Follow-up and prioritization:#

Prioritization of PMR work is the same as the one for toil reduction because in the end incidents are toil and PMR AI are aiming at reducing incident or their impact, thus reducing toil. Assignment of PMR AI falls under 2 possibilities, either the PMR AI is operator specific, in that case the work is assigned to the functional team owning the component, or the PMR AI is generic, in that case the work is assigned following the same process as the toil reduction work assignment. Accountability and follow-up of PMR and PMR AI must happen during the lead sync, at the same time we review functional Epic statuses and toil reduction Epic ones.

Questionnaire to be answered during the PMR:

  • How can we protect ourselves better from such an incident?

  • How can we ensure that the issue does not reoccur?

  • How can we recover quicker from such an incident?

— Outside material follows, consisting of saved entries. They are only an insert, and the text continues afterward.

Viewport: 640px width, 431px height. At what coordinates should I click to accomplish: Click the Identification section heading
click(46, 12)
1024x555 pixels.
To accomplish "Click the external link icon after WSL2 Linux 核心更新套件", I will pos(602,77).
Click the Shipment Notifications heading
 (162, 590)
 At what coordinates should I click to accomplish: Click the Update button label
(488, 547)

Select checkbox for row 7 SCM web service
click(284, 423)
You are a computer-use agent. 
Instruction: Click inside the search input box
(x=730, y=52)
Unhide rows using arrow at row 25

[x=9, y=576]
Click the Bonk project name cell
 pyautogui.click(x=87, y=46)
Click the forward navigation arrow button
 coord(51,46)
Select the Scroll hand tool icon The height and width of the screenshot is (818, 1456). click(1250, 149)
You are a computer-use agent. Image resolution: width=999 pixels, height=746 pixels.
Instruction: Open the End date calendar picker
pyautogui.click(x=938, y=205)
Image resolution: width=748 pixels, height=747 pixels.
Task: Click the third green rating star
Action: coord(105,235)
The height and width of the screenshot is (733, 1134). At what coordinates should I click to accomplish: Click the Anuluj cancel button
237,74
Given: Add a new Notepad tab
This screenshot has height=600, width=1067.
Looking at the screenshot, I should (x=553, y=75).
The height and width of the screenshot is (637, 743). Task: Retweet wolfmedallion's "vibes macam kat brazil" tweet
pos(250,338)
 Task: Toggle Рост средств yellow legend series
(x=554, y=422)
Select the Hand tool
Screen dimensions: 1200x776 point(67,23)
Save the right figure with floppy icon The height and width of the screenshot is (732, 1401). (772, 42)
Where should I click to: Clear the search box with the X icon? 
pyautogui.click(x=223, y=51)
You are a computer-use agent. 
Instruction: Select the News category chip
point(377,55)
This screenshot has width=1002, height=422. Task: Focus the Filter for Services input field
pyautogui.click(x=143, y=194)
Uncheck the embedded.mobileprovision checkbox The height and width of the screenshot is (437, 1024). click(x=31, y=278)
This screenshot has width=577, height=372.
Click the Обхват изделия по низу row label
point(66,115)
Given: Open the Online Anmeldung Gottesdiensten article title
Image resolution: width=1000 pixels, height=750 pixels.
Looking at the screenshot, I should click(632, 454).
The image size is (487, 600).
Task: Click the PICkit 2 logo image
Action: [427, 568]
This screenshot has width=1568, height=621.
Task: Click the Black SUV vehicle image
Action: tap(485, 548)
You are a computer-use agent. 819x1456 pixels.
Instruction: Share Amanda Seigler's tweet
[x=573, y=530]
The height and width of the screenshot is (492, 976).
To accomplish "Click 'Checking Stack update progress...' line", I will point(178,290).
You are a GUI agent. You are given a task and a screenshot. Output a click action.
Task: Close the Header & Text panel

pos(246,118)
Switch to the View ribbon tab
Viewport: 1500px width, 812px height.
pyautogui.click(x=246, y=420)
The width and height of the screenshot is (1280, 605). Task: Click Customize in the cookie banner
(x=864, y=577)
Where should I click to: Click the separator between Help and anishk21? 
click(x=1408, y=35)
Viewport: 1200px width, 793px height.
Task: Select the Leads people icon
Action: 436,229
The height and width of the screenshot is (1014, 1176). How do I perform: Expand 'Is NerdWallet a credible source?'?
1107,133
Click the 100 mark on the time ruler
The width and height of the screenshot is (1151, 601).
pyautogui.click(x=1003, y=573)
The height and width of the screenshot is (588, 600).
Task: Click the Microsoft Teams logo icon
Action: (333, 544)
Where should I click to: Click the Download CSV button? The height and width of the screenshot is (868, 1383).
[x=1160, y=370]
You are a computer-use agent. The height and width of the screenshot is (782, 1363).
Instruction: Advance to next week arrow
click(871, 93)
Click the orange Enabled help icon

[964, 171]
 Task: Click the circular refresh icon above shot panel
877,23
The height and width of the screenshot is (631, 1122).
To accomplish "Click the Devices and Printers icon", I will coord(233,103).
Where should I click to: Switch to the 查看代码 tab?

  • How can we identify the issue quicker?

Detailed process steps#

This section aims at presenting the steps that need to be taken in case of a new incident.

flow chart

Handoff#

Some major incidents will span shift handoff between regions. When this happens:

  1. Outgoing Incident Commander identifies an incoming Incident Commander

  2. Incoming Incident Commander identifies an incoming Incident Tech Lead, and any Supporting SRE engineers

  3. Outgoing incident personnel brief by incoming incident personnel at shift handoff. Be sure to include:

    1. Technical status of the issue

    2. List of open and eliminated hypothesis regarding root cause

    3. Time and content of the most recent customer update

    4. Communication channels in play, including: IM channel, tracking doc, conference bridge, and email thread

    5. Key support personnel / stakeholders outside SRE engaged in the incident

Note: Outgoing team members should disengage no later than 30 minutes after their region handoff time (handoff+30).

Some example permitted activities after handoff+30:

  • answer questions that were missed at handoff

  • final updates to stakeholders to communicate handoff status

Some example prohibited activities after handoff+30:

  • any hands-on-keyboard SRE work

The purpose of this guideline is to ensure only rested, clear-headed SREs are working on our Production systems, and to discourage burn-out.